▶ EXTRACT TO READ
============

I hope u come back to give us an example(s) of above adjusted core values(standards??),from a female perspective….
(wondering if i can be patient to give u credit after ur logic is expalined,will try)
Leggs
February 4th, 2010
10:47 am
@Raqi ~ you are absolutely correct. I settled for the sake of her being happy. The negativity was simply camoulaged by my fake smile! It still existed.
Jeff
February 4th, 2010
10:51 am
Here’s my seasoned view (40 y.o. male, married for 7 years, now divorced): When you see both men AND women say “there just aren’t any good ones left”, here is my initial thought..and the short version of it….yo’re not as much of a catch as you think you are.
You think you are settling but your expectation was too high to begin with. Come back to earth.
Leggs
February 4th, 2010
10:51 am
“raqi was that not a comprise for the child’s sake….”

============

▶ EXTRACTED DATA

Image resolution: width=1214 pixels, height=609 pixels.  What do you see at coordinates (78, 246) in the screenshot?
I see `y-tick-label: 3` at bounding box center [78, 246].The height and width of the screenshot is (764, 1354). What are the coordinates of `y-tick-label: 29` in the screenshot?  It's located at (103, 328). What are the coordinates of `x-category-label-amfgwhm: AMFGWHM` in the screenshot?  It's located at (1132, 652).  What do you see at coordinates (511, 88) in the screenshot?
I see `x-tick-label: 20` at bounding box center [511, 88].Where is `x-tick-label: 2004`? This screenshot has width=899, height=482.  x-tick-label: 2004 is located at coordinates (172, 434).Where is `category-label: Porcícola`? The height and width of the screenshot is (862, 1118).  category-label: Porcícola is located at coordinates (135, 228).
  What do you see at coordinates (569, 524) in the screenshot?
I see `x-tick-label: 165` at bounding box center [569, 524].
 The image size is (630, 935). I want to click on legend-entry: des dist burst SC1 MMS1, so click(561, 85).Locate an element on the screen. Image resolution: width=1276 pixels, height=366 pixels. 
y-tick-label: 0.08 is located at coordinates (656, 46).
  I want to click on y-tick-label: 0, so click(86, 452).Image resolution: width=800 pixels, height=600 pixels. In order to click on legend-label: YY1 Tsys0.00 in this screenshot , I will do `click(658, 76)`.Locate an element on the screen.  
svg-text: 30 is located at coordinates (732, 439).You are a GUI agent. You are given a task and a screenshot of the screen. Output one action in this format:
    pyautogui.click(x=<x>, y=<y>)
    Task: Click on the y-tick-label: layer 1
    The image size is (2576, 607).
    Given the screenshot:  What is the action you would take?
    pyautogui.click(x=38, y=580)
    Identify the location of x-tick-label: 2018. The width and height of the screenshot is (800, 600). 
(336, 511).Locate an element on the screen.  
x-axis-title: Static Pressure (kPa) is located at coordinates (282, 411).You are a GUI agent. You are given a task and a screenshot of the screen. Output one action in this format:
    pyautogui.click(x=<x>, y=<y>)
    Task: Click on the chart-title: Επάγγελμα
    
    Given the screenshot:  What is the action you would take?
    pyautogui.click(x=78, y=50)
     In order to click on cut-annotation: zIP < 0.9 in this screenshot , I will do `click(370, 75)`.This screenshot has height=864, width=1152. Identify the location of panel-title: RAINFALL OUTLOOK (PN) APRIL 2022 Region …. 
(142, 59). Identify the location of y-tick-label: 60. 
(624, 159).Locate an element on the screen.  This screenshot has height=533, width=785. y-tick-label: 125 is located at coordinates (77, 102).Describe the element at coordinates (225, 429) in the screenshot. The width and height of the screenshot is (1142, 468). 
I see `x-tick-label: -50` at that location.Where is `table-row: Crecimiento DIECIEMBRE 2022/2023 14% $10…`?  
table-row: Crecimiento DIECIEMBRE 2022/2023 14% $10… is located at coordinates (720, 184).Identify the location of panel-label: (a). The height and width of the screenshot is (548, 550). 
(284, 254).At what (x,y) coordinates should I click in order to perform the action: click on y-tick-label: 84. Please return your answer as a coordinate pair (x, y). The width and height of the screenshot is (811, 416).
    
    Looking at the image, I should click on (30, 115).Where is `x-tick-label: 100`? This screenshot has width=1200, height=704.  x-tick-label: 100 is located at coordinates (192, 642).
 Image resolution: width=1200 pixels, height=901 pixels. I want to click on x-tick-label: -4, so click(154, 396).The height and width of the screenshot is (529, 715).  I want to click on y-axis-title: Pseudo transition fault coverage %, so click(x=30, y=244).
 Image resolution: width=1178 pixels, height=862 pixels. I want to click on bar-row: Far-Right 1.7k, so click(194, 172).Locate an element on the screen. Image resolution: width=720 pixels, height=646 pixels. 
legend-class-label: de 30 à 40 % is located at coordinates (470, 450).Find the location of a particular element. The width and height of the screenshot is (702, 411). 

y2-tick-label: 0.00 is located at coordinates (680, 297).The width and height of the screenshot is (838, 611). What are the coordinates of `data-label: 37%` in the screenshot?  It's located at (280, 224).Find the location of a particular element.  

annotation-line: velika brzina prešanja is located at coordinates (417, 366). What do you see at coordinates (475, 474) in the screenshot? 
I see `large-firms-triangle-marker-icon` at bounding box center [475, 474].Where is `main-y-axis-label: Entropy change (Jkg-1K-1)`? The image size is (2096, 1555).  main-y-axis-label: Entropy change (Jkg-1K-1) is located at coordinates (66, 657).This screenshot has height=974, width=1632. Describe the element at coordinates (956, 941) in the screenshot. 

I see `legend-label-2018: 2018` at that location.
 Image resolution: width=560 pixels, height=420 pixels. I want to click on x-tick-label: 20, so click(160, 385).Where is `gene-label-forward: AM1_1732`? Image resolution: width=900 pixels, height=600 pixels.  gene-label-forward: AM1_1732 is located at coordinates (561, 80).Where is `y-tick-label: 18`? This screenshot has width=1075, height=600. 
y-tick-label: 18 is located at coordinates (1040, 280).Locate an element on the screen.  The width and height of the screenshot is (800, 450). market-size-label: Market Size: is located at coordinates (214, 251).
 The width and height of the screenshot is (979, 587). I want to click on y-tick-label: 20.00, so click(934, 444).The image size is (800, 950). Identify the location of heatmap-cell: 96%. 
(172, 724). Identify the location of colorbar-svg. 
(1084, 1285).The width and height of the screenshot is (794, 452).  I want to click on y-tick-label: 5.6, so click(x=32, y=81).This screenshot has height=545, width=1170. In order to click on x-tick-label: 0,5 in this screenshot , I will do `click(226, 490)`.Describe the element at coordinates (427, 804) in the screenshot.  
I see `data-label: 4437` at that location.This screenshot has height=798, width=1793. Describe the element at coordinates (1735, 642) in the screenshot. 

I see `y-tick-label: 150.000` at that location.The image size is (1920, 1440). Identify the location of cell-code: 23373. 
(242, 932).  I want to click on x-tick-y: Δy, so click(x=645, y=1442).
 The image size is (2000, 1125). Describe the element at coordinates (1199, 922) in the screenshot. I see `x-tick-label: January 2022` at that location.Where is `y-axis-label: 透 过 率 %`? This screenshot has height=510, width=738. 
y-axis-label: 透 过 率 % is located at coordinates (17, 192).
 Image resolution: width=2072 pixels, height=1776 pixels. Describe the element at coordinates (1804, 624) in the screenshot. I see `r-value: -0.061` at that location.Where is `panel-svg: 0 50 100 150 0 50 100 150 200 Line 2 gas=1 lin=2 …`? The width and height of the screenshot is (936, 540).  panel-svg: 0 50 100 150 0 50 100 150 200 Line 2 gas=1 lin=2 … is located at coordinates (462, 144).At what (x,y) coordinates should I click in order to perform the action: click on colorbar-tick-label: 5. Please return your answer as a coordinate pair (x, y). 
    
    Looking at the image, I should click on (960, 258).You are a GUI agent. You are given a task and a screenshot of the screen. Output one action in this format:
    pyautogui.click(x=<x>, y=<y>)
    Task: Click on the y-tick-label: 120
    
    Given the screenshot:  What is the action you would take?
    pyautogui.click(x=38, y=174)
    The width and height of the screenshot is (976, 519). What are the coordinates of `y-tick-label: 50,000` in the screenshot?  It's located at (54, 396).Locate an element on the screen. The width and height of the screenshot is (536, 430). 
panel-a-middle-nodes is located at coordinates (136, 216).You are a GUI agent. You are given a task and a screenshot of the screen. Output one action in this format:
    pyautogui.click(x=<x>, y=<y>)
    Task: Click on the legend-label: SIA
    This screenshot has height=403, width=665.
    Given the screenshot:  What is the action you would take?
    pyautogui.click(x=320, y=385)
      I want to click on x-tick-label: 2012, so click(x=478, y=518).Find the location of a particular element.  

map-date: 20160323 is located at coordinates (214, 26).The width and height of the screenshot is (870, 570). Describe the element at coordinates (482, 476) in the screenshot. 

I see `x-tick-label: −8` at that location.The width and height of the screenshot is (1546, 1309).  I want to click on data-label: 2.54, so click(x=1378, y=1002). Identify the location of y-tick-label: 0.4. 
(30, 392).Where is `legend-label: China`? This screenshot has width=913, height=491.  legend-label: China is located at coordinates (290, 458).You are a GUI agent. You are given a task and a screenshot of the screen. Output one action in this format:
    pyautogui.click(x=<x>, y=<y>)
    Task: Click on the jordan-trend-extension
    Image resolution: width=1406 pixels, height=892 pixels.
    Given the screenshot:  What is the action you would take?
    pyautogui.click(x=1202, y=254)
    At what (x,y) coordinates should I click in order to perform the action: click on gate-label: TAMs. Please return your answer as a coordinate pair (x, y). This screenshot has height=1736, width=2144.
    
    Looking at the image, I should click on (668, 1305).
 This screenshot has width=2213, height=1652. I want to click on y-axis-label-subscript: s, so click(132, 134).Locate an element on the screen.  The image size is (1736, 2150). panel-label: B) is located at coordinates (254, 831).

============

▶ WORK ORDER A
Answer these three questions about the comment thread:
(i) How old does Jeff say he is?
(ii) For how many years was Jeff married?
(iii) Whom does Leggs address in the post made at 10:47 am?
▶ WORK ORDER B
List the name and time of each post heading in the comment thread.
▶ WORK ORDER C
Edit a passage of the comment thread. Begin at the words "(wondering if i", stop after "think you are.", and put "forced smile" in place of "fake smile".
The items can be set aside here.

▶ WRITTEN REPLY A
(i) 40
(ii) 7 years
(iii) Raqi

▶ WRITTEN REPLY B
Leggs, 10:47 am
Jeff, 10:51 am
Leggs, 10:51 am

▶ WRITTEN REPLY C
(wondering if i can be patient to give u credit after ur logic is expalined,will try)
Leggs
February 4th, 2010
10:47 am
@Raqi ~ you are absolutely correct. I settled for the sake of her being happy. The negativity was simply camoulaged by my forced smile! It still existed.
Jeff
February 4th, 2010
10:51 am
Here’s my seasoned view (40 y.o. male, married for 7 years, now divorced): When you see both men AND women say “there just aren’t any good ones left”, here is my initial thought..and the short version of it….yo’re not as much of a catch as you think you are.